CinÉireann Issue 8 | Page 18

Kes

The classic Ken Loach 1969 film comes to the Junior Cycle, and it is a very welcome arrival.

Billy Casper (David Bradley) doesn’t lead a very happy life. Treated abysmally by his older brother, and not much better by his mother, the fifteen-year-old working class teenager finds solace and meaning in his Kestrel.

There are many films on this list that touch on the lives of young adults and those entering their teenage years, but few do it as starkly, and as warmly, as Kes.

At times brutally realistic, at times beautifully realistic, the film trusts its actors to live out their characters, to allow themselves to just inhabit the skin of the people they are creating.

Shot in Yorkshire the film doesn’t make any concession to those of us a little rusty with the accent, this, allied to the time distance, results in a film with a distinctly foreign feel. Yet, again, the truth beneath the accents universalises the themes. We all know a Billy. I’ve taught a few, male and female.

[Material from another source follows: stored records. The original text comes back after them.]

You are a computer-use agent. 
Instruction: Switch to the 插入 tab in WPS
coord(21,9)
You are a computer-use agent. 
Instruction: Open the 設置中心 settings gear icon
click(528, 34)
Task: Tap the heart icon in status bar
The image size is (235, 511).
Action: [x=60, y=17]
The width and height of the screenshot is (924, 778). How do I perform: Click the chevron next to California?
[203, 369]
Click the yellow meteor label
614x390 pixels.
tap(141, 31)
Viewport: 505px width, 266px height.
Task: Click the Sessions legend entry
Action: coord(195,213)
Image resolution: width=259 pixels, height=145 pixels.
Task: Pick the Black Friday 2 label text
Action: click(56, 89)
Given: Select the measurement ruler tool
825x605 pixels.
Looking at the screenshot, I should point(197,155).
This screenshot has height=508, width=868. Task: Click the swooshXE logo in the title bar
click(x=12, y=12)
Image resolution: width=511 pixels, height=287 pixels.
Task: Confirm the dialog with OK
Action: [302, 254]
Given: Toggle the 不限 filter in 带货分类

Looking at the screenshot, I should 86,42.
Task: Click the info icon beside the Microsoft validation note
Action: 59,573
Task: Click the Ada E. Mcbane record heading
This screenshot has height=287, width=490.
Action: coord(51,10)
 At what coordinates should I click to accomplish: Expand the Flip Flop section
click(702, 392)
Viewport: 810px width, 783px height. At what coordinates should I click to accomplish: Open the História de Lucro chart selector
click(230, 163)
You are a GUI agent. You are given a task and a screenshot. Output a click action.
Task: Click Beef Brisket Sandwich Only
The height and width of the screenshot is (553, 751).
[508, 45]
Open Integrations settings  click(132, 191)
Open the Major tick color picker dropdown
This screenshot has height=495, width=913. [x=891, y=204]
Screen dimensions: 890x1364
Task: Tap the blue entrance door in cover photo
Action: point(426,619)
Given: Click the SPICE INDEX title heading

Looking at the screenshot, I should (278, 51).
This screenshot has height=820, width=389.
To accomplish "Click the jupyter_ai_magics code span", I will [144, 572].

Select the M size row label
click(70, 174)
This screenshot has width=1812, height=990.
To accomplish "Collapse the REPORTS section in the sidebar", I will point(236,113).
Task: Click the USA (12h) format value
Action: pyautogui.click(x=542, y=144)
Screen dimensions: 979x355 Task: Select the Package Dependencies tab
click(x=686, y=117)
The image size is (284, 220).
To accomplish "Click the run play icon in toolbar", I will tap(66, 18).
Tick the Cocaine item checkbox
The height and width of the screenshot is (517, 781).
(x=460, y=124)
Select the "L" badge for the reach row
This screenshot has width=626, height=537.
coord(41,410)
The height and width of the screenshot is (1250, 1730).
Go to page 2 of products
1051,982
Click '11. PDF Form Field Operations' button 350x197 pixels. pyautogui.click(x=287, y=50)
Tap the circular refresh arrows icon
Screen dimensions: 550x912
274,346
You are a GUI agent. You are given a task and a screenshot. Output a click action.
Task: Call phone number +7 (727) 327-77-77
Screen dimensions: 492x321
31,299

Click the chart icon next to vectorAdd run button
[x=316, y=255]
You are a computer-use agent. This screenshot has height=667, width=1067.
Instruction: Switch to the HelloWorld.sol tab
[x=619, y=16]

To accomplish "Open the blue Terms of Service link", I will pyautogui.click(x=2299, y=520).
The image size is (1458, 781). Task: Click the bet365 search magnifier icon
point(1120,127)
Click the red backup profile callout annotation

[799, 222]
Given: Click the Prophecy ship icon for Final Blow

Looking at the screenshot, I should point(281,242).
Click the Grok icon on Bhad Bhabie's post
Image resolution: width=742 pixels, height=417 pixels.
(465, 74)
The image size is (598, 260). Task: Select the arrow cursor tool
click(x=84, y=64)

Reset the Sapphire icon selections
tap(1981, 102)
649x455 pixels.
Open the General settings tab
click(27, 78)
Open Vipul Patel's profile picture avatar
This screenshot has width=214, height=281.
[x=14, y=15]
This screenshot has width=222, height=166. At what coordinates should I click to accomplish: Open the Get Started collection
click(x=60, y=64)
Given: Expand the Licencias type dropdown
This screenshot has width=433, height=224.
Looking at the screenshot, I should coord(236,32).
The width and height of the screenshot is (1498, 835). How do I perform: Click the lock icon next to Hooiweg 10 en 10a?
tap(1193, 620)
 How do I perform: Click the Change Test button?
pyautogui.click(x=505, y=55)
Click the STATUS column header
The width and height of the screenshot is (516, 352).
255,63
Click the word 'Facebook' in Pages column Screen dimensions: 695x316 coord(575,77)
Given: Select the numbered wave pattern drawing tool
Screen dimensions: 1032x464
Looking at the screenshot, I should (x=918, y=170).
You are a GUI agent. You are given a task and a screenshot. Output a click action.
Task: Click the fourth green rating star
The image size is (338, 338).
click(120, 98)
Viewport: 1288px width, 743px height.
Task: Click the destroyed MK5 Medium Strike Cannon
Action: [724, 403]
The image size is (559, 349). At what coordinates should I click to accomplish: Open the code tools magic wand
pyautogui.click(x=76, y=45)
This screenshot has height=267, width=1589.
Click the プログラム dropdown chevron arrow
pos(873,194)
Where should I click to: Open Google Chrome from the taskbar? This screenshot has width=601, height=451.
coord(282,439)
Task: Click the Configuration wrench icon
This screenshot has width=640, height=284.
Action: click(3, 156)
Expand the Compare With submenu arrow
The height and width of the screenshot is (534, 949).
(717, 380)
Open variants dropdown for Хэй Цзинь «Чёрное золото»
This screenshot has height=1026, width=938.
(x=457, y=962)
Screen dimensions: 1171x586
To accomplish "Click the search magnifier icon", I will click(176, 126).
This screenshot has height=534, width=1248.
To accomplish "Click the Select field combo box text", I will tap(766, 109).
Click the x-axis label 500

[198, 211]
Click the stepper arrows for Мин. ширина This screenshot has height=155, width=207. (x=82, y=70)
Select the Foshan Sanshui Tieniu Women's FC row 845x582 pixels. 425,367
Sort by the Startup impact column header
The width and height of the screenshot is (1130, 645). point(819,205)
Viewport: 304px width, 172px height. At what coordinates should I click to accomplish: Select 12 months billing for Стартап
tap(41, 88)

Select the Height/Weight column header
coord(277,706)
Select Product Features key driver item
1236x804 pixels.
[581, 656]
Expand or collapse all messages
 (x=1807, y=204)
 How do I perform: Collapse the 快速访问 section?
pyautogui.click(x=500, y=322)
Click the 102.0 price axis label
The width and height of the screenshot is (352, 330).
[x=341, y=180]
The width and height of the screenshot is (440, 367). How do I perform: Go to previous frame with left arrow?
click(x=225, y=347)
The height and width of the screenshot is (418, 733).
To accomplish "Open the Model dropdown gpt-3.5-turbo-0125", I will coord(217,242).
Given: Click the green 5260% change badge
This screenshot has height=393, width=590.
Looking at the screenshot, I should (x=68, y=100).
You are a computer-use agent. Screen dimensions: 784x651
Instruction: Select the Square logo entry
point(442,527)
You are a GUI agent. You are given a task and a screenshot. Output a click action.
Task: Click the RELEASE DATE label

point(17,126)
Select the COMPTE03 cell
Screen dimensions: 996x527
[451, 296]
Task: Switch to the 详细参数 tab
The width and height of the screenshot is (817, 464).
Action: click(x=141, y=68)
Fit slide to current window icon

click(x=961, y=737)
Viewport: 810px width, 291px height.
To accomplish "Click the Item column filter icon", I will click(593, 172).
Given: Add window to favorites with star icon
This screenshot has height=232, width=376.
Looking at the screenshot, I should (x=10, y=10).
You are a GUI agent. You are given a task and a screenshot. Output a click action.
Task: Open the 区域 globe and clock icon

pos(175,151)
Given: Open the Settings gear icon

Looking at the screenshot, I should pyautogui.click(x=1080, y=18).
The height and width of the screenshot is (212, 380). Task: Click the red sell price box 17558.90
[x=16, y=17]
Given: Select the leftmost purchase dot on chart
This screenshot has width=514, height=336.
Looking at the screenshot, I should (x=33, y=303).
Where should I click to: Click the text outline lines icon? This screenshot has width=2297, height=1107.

Loach lets the film unfold at its own pace but pay attention to how interiors and exteriors are shot, Kes, like ET, is all about the outside, the freedom of nature.

Night of the Hunter

Stone cold classic. A masterpiece of cinema. Another film I have used in class, and not just with the junior cycle students.

Charles Laughton directed Robert Mitchum in this noir-fairy-tale. And it has Lillian Gish.

Imagine a fairy tale about an evil step-father hunting down two children for the family treasure. Now imagine that being turned into a film by a director that seems to have swallowed every German Expressionist film made, before watching all the noirs available up to 1955 (some would say the end point of the true film noir ‘movement’).

Mitchum plays Harry Powell, a man that shared a cell with the father of the two children in question, John (John Chapin) and Pearl (Sally Jane Bruce). Before their father, Ben, is executed he tells Harry about the $10,000 he has left in his family home. Harry, upon release, goes straight to Ben’s widow (Shelley Winters), woos her, marries her, kills her. John realises what’s going on and goes on the run with Pearl.

Laughton’s film wasn’t well received when it was first released but time has exposed those critics as being blind to the true art before them.

The gothic elements are accompanied by a firm understanding of how a film utilises perspective, both of the audience but also of the characters.

This is a film worthy of any classroom.

The films on the new list are a diverse bunch, in terms of director, protagonist, setting and language, but they all seem to contain a similar understanding of the centrality of agency in the human experience. Without the feeling that we are in control, that we can affect change, whether personal or communal, then we are forever lost in the space between shots, in the transition between the scenes of the hero and the villain.